Policy #1: Coke is free in bars and restaurants, much like tap water

How to work it: It'll probably be a bit of a logistical nightmare at first, right, but with a shuffle around of current taxes and stuff then it should be possible to make it so that no-one loses out, and potentially we (me and my co-tyrants) gain, in this deal.
       First of all, coke (I should have clarified; I did of course mean Coca Cola, not the class A drug. More on that later) are going to want a big payout from us to facilitate all these barrels of their stuff that we are going to need. So we will amp up the taxes a bit on some other bits and pieces here and there to make up for that. If people complain its like, so what, you get free coke now? I'd happily pay an extra 22p per bottle of wine from Tesco, say, for the chance to have free coke with every meal or social function where I would be driving (theoretically that is, I should probably get a license first). Just imagine that. Coke, for free. You pay nothing, and get as many ice cold cokes as you want. Who would have water then? Only vegans and women, probably.
       Anyway, raising taxes may not be an issue. Because, luckily, coke is really quite bad for you. So now everyone is going on mad coke binges, bouncing around the streets powered by caffiene and sugar (diet coke is of course still full price in this scenario). At first they are just belching at each other and suffering from communal halitosis but it won't be long until their teeth are falling out when they chew anything tougher than a yoghurt, their stomachs are one giant, throbbing ulcer and they are one square of dairy milk away a from fatal diabetic coma.
       How is this lucky? Well, thank FUCK for the tory government that came before me, the greedy fucks, because they only went and messed around with the NHS. Now what with it being all private and that, they can charge whatever they like (I've only got a basic understanding of how this works because I don't care enough to research it, but I'm assuming that to arrive at this hunky dory situation, they will have had to greased some palms somewhere, so a portion of their revenue is more than likely going to be depositing itself into my savings account on a monthly basis).
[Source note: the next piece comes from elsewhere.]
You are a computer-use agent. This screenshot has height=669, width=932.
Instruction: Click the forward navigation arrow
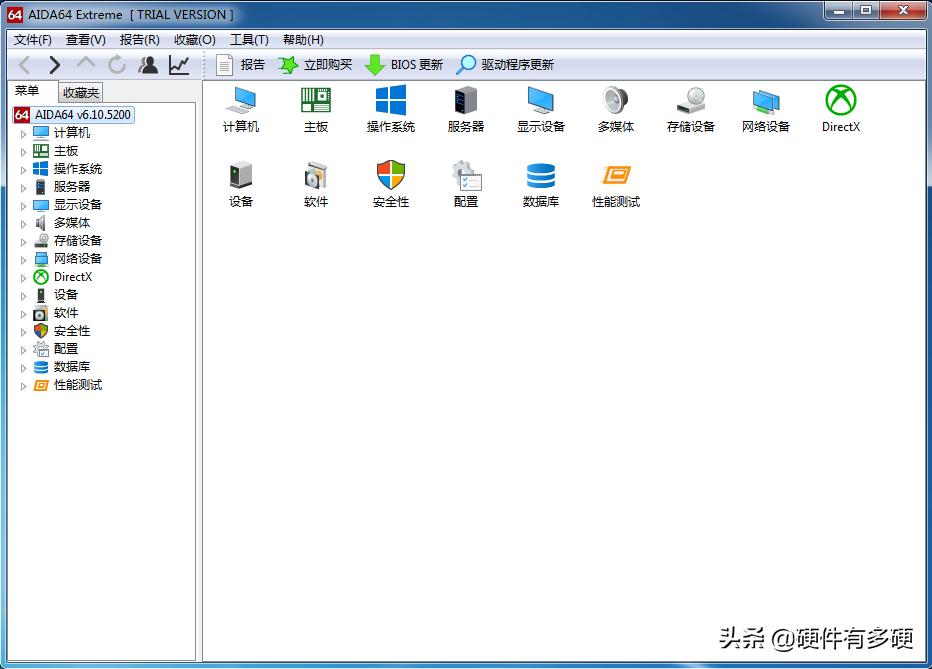(55, 64)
With this in mind, insulin will now be triple the price: want to silence the demons of your nagging coke addiction with a drop of the sweet sweet treacle that has snared you? Fill your veins with this so you don't die as you do it, only fifty quid a pop. Want to be able to chew solids? Here, we will fix you with some dentures to cover the crumbly stumps of your former teeth. Just sign on the dotted line, and hand us your pension plan. God, I'm going to be rich.
       There are obviously a few things to be worked out, but at the end of the day it is all going to be worth it, because EVERYBODY, literally EVERYBODY, simply cannot wait to be able to consume coke for free, day in day out, until it tears them apart, a giant shaft of hardened cola sediment rips them in two (much like the alien in Alien when it fucks that bloke's chest) leaving them a wasted pile of part dissolved, rotten flesh. Their dying words: "another...coke...ice...but...no lemon please..."

They just don't know it yet.


Next week: Policy #2 and #3 - Why paedophiles should run after-school clubs and a new naming system for Britain's Motorways, based on T.S. Eliot's The Waste Land.

3 comments:

  1. This made me lol hard! Really great piece of satire there. Have you ever read swift's [i/]a Modest proposal[\i]?

    Looking forward to the next installment.